In the Giza headquarters of Commercial International Bank, executive chairman Hisham Ezz Al-Arab has a portrait of Karl Marx on the sideboard by his desk.
That’s not because Al-Arab believes there is much inspiration in Das Kapital for a modern-day Egyptian banker. With rhetoric flying around the confused nation, he tells the story that after the revolution, his clients and colleagues were speculating what type of democracy and economy would emerge from the chaos. Will it be the Islamist Muslim Brotherhood and its Shariah doctrine? Or could it even be communism?
Al-Arab jokes that it doesn’t matter who comes. “I can say to the brothers that he was a salafi,” he says, referring to the pious, heavily bearded 12th-century followers of Islam. And the communists would recognize him too. “I could tell any of them, ‘Look, I’m a believer!’”
As CIB employees break for midday prayers in the lift lobby outside, he agrees that Egypt’s banks are sound. “We are proven to be well structured and well capitalized. We got through the 2008 financial crisis, and then we went through the revolution, and banks are solid.
“What brought the banks down in Europe and the US was a lack of financial oversight; it is different here in Egypt. In terms of asset quality, liquidity and capitalization, we are by far better than the majority of the countries in this region.”
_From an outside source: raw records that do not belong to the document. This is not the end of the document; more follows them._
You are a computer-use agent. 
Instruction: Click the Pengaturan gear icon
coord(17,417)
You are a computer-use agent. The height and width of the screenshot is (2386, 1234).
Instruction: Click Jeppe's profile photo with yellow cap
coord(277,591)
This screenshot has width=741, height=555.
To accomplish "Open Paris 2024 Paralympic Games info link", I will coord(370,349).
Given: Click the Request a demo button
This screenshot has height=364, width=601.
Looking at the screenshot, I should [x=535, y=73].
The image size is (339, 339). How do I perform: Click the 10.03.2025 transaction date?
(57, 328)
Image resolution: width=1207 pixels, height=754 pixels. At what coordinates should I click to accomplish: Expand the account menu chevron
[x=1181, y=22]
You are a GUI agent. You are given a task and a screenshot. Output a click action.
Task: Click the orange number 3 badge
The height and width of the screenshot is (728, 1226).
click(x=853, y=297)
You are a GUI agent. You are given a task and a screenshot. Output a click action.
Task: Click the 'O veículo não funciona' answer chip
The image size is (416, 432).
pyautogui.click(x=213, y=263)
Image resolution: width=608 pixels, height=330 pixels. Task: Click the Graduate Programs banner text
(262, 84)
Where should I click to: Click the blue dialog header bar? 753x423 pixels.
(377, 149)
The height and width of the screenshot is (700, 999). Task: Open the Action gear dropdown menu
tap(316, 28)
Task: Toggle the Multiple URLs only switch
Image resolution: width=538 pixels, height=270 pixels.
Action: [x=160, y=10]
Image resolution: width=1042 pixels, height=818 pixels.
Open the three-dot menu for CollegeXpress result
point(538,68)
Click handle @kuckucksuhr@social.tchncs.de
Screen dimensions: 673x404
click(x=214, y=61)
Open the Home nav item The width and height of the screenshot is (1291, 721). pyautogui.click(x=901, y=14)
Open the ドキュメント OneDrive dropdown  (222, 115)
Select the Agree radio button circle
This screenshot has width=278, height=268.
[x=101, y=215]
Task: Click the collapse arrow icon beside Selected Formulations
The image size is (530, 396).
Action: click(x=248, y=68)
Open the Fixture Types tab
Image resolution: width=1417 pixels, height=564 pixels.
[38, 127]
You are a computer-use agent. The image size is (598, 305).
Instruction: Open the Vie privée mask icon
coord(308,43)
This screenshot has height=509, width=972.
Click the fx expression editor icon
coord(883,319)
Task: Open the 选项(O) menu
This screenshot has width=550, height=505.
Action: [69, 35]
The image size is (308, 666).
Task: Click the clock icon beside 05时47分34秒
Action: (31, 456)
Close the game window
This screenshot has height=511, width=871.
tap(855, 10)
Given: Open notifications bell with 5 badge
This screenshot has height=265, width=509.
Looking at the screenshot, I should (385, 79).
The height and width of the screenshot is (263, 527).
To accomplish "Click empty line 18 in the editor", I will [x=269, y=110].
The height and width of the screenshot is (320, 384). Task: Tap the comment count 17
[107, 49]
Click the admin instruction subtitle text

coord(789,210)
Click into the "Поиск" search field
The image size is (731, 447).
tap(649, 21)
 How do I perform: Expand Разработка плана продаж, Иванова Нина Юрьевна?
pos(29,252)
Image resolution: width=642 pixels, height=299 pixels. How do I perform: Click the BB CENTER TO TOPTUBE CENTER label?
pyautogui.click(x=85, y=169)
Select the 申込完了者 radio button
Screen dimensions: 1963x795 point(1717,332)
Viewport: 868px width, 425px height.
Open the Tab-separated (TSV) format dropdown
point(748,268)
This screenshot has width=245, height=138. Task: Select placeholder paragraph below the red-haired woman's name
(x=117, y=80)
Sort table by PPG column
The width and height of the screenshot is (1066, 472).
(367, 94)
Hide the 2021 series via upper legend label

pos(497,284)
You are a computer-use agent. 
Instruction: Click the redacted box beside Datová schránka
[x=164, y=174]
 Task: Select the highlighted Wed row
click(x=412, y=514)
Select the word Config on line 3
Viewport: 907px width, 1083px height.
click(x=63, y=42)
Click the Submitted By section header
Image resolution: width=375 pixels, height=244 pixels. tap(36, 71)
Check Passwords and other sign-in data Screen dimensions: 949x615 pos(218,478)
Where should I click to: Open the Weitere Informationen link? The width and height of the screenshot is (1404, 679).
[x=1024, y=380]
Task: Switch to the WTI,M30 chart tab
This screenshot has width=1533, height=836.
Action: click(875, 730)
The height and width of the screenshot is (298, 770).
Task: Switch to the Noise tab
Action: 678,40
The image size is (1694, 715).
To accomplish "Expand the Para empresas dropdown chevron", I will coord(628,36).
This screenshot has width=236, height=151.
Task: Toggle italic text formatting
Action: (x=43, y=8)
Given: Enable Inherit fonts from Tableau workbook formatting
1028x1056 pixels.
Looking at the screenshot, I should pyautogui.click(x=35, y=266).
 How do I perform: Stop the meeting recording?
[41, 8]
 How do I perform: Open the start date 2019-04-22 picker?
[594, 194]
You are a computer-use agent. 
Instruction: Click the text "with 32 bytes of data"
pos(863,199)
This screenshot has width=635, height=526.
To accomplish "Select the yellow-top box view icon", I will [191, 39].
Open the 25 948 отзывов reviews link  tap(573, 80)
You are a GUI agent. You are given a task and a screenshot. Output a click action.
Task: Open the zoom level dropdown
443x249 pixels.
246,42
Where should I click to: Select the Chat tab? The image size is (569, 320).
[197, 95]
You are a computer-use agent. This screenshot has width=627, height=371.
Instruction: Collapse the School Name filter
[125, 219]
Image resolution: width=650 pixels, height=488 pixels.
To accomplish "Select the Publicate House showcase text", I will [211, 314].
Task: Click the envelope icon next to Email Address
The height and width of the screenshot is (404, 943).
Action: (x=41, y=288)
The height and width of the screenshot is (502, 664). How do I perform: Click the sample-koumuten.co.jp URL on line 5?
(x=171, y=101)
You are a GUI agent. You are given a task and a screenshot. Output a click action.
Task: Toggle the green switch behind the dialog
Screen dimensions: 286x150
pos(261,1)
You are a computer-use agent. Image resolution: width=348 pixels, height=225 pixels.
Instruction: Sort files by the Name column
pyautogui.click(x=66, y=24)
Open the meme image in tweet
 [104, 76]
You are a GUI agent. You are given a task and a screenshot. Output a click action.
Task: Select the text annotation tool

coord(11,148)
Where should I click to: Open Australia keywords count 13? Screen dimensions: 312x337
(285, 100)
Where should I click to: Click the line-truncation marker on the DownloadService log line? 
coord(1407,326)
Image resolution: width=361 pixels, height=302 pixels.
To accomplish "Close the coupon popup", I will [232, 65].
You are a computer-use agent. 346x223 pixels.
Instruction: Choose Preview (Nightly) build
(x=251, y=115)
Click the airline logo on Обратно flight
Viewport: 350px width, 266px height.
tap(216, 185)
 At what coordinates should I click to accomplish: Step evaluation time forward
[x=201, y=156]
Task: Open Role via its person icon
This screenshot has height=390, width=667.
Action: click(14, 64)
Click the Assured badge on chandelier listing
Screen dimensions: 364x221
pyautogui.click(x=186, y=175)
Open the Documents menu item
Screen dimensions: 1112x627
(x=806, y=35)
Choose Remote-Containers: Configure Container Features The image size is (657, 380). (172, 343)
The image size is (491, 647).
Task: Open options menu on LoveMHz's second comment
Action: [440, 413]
Rare in being Egyptian-owned and privately held – its share free-float is 91% of issued stock – CIB boasts a market share of 8.1% in loans and 7.1% in deposits made at its 155 branches nationwide, not far shy of the Italian-owned AlexBank. But CIB’s shares were hit hard in the aftermath of the crisis, down to almost half its year high, against the Cairo stock exchange’s benchmark EGX30 index, which is off 35%. The bank’s stock began to marginally edge back in August after it reported a better-than-expected 11% fall in second-quarter profits of E£443 million on the earlier quarter.
“We got hammered,” laments Al-Arab. “Obviously I’m poorer now, but people are starting to calm. Policy is starting to open again, and we’ve started to lend more. There is starting to be a catch-up, even in tourism at [the Red Sea resort of] Sharm El-Sheikh, which had been cursed [because Mubarak was exiled there after resigning].
“But from now until the parliamentary election it’s going to be very much like a rollercoaster. Some good days, some bad days. Fasten your seatbelt. After the elections, the fundamentals will not have changed, there are still 80 million people who have to eat, grow, find houses, raise their families. But I know smart people closing deals now, while prices are depressed.”
He adds: “The entire business model is changing. The previous business model was built around who-do-you-know – who do you know to bribe to get a licence, or a permit to expand. When the model changes from who-do-you-know to what-do-you-know, this country will flourish.”